A bare perusal of the plaint filed by Respondent No.1 herein would show that the validity and/or legality of the Will has been challenged on a number of grounds; one of them being suspicious circumstances surrounding the execution of the Will purported to have been executed by Smt. Budho Bai. There cannot be any dispute with regard to the proposition of law that the onus of proof to establish that the Will was validly executed by the testator was on the person who was a beneficiary thereunder. Existence of suspicious circumstances may not lead to an inference that the Will was invalid in law, but would certainly be a relevant factor to arrive at a finding that the Will was not executed by the testator in a sound and disposing state of mind.

But the same by itself could not be a ground for remitting the entire suit to the learned Trial Judge upon setting aside the decree of the learned Trial Court. The power of remand vests in the Appellate Court either in terms of Order XLI Rules 23 & 23A or XLI Rule 25 of the Code of Civil Procedure. Issue No. 4 was held to have been wrongly framed. Onus of proof was also wrongly placed and only in that view of the matter the High Court thought it fit to remit it to the learned Trial Judge permitting the parties to adduce fresh evidence. It, therefore, required the learned Trial Judge to determine a question of fact, which according to it was essential, upon reframing the issue.

Only, thus, additional evidences were required to be adduced upon reframing the issue and having regard to the fact that onus of proof was wrongly placed on the plaintiff.

In the aforementioned situation, in our opinion, it would have been proper for the High Court not to remit the matter in its entirety, which could have been done by the court in exercise of its jurisdiction under Order XLI Rule 23 or Order XLI Rule 23A of the Code of Civil Procedure.
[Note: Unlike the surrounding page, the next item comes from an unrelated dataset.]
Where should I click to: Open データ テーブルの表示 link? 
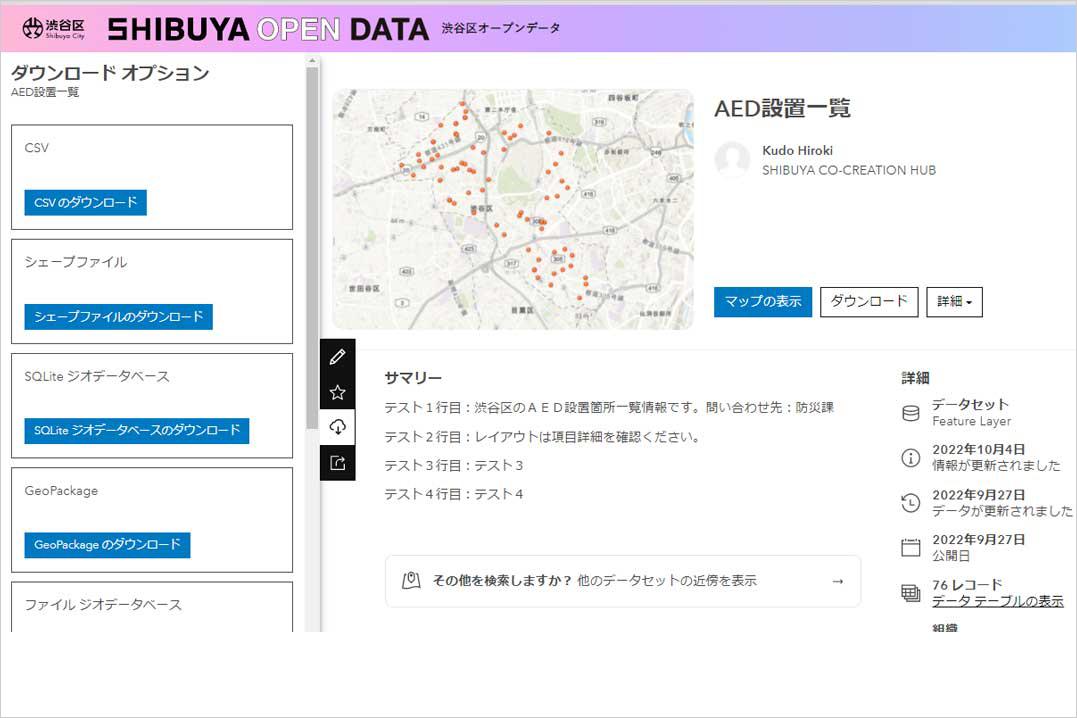click(x=997, y=601)
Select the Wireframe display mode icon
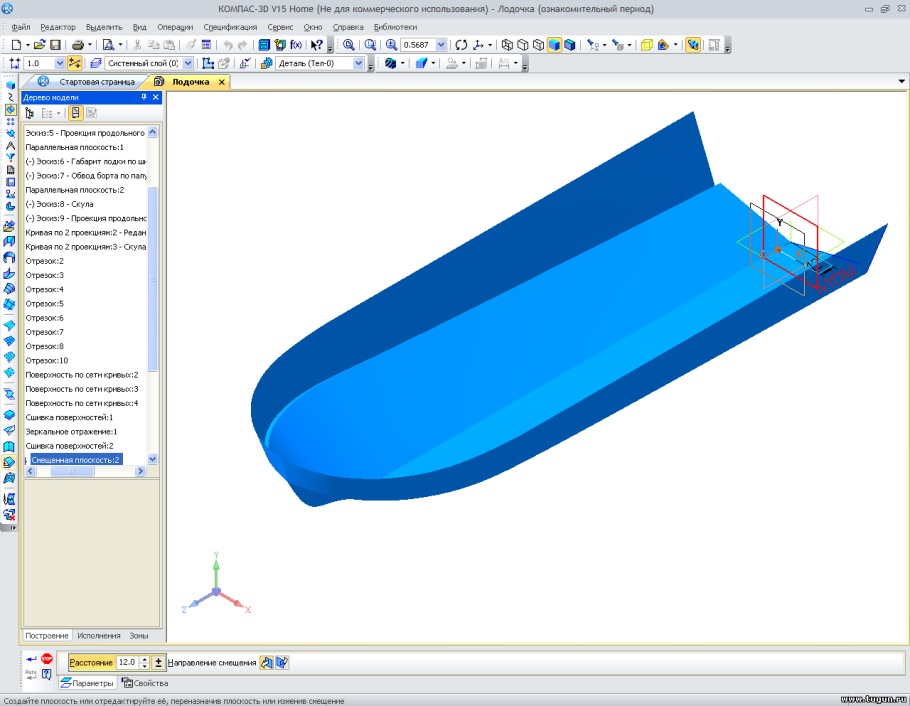This screenshot has height=706, width=910. coord(507,45)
The impugned judgment must in the aforementioned situation be held to have been passed in terms of Order XLI Rule 25 of the Code of Civil Procedure.

For the reasons aforementioned, the impugned judgment should be directed to be modified. We, therefore, in modification of the impugned judgment, direct that the learned Trial Judge may allow the parties to adduce evidence, whereupon it shall return the evidence to the Appellate Court together with its findings thereupon and reasons therefor within four months from the date of communication of this order, whereupon the High Court may proceed to determine the appeal on its own merit. The appeal is allowed to the aforementioned extent. However, there shall be no order as to costs.